(Pixel coordinate grounding data)
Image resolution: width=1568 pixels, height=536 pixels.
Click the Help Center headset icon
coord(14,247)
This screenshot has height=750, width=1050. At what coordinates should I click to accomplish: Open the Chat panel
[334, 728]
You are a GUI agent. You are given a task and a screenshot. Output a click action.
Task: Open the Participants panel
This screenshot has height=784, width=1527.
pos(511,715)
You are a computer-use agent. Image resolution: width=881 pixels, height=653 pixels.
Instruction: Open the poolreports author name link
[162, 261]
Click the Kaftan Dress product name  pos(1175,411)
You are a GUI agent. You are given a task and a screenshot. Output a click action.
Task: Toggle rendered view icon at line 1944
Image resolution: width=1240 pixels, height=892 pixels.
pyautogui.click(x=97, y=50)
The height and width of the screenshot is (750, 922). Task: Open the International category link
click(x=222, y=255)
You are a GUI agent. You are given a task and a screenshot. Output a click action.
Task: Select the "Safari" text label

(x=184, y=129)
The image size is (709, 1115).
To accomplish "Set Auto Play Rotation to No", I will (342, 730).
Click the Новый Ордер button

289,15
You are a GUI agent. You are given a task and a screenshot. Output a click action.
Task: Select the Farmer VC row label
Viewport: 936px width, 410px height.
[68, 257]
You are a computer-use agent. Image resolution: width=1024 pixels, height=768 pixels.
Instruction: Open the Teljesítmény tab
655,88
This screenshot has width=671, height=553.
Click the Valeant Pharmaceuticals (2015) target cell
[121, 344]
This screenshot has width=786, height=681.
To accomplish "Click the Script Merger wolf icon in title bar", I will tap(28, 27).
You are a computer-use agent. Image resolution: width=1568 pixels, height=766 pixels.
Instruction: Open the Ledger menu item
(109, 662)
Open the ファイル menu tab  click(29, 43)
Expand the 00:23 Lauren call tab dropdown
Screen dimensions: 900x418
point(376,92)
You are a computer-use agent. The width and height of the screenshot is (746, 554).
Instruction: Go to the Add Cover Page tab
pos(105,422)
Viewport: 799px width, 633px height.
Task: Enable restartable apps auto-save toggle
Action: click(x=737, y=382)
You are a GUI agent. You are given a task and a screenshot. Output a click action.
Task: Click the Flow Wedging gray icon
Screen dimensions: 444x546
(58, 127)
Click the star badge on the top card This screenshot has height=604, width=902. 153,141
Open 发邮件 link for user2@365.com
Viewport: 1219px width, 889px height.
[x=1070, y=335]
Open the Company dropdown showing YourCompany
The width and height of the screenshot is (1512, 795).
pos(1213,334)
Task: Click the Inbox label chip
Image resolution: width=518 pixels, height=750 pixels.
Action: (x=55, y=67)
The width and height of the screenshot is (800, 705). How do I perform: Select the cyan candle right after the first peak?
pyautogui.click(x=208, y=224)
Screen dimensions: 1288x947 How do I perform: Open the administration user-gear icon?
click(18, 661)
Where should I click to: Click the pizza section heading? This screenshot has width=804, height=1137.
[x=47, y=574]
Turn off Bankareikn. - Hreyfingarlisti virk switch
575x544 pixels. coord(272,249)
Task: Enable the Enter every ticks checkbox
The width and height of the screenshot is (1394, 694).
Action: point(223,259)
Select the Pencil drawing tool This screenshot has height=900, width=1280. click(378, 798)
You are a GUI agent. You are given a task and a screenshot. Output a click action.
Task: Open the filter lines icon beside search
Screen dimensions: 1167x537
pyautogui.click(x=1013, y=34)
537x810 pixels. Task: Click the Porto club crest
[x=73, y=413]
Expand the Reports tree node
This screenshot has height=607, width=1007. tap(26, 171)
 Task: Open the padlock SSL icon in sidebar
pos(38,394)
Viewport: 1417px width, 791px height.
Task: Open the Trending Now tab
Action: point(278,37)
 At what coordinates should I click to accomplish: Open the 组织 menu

TASK STATEMENT - Could you restate every entry above word for word?

TASK RESPONSE -
Image resolution: width=1568 pixels, height=536 pixels.
Click the Help Center headset icon
coord(14,247)
This screenshot has height=750, width=1050. At what coordinates should I click to accomplish: Open the Chat panel
[334, 728]
You are a GUI agent. You are given a task and a screenshot. Output a click action.
Task: Open the Participants panel
This screenshot has height=784, width=1527.
pos(511,715)
You are a computer-use agent. Image resolution: width=881 pixels, height=653 pixels.
Instruction: Open the poolreports author name link
[162, 261]
Click the Kaftan Dress product name  pos(1175,411)
You are a GUI agent. You are given a task and a screenshot. Output a click action.
Task: Toggle rendered view icon at line 1944
Image resolution: width=1240 pixels, height=892 pixels.
pyautogui.click(x=97, y=50)
The height and width of the screenshot is (750, 922). Task: Open the International category link
click(x=222, y=255)
You are a GUI agent. You are given a task and a screenshot. Output a click action.
Task: Select the "Safari" text label

(x=184, y=129)
The image size is (709, 1115).
To accomplish "Set Auto Play Rotation to No", I will (342, 730).
Click the Новый Ордер button

289,15
You are a GUI agent. You are given a task and a screenshot. Output a click action.
Task: Select the Farmer VC row label
Viewport: 936px width, 410px height.
[68, 257]
You are a computer-use agent. Image resolution: width=1024 pixels, height=768 pixels.
Instruction: Open the Teljesítmény tab
655,88
This screenshot has width=671, height=553.
Click the Valeant Pharmaceuticals (2015) target cell
[121, 344]
This screenshot has width=786, height=681.
To accomplish "Click the Script Merger wolf icon in title bar", I will tap(28, 27).
You are a computer-use agent. Image resolution: width=1568 pixels, height=766 pixels.
Instruction: Open the Ledger menu item
(109, 662)
Open the ファイル menu tab  click(29, 43)
Expand the 00:23 Lauren call tab dropdown
Screen dimensions: 900x418
point(376,92)
You are a computer-use agent. The width and height of the screenshot is (746, 554).
Instruction: Go to the Add Cover Page tab
pos(105,422)
Viewport: 799px width, 633px height.
Task: Enable restartable apps auto-save toggle
Action: click(x=737, y=382)
You are a GUI agent. You are given a task and a screenshot. Output a click action.
Task: Click the Flow Wedging gray icon
Screen dimensions: 444x546
(58, 127)
Click the star badge on the top card This screenshot has height=604, width=902. 153,141
Open 发邮件 link for user2@365.com
Viewport: 1219px width, 889px height.
[x=1070, y=335]
Open the Company dropdown showing YourCompany
The width and height of the screenshot is (1512, 795).
pos(1213,334)
Task: Click the Inbox label chip
Image resolution: width=518 pixels, height=750 pixels.
Action: (x=55, y=67)
The width and height of the screenshot is (800, 705). How do I perform: Select the cyan candle right after the first peak?
pyautogui.click(x=208, y=224)
Screen dimensions: 1288x947 How do I perform: Open the administration user-gear icon?
click(18, 661)
Where should I click to: Click the pizza section heading? This screenshot has width=804, height=1137.
[x=47, y=574]
Turn off Bankareikn. - Hreyfingarlisti virk switch
575x544 pixels. coord(272,249)
Task: Enable the Enter every ticks checkbox
The width and height of the screenshot is (1394, 694).
Action: point(223,259)
Select the Pencil drawing tool This screenshot has height=900, width=1280. click(378, 798)
You are a GUI agent. You are given a task and a screenshot. Output a click action.
Task: Open the filter lines icon beside search
Screen dimensions: 1167x537
pyautogui.click(x=1013, y=34)
537x810 pixels. Task: Click the Porto club crest
[x=73, y=413]
Expand the Reports tree node
This screenshot has height=607, width=1007. tap(26, 171)
 Task: Open the padlock SSL icon in sidebar
pos(38,394)
Viewport: 1417px width, 791px height.
Task: Open the Trending Now tab
Action: point(278,37)
 At what coordinates should I click to accomplish: Open the 组织 menu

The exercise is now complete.